(Entries drawn from a collection)
"""
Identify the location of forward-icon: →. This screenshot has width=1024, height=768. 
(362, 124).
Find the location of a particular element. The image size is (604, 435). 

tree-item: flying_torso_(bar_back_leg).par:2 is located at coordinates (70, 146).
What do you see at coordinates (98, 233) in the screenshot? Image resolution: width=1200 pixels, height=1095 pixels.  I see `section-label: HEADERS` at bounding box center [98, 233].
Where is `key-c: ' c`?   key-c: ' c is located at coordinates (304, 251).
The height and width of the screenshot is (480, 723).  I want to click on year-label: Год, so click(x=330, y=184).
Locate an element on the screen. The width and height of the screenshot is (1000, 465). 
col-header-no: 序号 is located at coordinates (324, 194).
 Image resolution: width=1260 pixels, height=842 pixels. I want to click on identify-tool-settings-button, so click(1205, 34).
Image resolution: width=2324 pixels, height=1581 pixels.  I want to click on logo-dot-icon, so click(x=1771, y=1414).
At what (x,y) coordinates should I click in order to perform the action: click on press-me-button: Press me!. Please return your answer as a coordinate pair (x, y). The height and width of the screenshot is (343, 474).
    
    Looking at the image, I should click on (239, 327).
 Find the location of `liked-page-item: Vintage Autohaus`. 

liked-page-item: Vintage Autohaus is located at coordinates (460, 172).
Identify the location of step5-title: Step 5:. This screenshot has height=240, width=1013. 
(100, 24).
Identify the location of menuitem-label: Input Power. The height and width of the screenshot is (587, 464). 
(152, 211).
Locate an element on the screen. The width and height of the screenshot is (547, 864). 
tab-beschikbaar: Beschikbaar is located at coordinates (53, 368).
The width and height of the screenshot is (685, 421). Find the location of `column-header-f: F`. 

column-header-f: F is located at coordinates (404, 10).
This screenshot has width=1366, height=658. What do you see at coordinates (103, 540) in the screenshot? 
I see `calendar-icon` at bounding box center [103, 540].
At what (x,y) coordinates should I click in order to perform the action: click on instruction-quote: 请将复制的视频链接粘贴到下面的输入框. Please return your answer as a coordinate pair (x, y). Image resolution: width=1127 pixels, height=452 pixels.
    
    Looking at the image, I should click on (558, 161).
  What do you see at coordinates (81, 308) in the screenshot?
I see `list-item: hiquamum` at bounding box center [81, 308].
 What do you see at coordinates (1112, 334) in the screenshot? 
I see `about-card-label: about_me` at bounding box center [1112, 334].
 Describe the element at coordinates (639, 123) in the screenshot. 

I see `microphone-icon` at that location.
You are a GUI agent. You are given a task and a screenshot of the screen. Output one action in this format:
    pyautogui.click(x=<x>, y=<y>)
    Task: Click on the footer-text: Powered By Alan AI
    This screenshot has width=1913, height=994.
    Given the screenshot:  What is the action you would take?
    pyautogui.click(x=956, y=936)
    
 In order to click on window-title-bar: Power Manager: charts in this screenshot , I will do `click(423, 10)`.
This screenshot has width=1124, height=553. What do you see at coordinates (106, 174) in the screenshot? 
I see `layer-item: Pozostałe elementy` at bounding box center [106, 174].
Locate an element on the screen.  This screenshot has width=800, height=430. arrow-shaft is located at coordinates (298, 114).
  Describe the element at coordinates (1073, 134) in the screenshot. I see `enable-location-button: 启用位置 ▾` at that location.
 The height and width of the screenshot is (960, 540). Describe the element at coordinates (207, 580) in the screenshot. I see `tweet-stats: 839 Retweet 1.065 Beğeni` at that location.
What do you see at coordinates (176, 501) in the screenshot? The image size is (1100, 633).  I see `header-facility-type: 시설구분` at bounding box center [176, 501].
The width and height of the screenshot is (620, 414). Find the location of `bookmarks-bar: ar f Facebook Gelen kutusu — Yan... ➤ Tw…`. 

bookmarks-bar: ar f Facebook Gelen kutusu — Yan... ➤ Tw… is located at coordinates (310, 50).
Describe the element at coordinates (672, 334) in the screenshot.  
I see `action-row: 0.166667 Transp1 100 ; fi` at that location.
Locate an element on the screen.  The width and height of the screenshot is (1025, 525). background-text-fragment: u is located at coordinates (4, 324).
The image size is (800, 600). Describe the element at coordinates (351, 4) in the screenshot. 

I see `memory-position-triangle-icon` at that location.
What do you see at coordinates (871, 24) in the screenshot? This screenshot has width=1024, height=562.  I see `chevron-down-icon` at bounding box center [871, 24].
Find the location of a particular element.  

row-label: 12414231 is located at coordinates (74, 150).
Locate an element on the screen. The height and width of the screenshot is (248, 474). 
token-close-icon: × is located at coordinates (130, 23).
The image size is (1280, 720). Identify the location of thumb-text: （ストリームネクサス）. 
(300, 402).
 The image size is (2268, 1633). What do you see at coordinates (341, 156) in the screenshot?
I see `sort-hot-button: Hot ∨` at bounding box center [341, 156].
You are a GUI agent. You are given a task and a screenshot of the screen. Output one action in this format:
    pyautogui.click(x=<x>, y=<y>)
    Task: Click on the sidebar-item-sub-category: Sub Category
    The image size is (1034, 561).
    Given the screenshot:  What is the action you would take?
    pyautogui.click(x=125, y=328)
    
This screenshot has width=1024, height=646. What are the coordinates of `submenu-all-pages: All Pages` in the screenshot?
"""
_What the exercise asks_
Which lines in the listing above contain the string "bookmarks"? Report each of them in full.

_Solution_
The width and height of the screenshot is (620, 414). Find the location of `bookmarks-bar: ar f Facebook Gelen kutusu — Yan... ➤ Tw…`. 
bookmarks-bar: ar f Facebook Gelen kutusu — Yan... ➤ Tw… is located at coordinates (310, 50).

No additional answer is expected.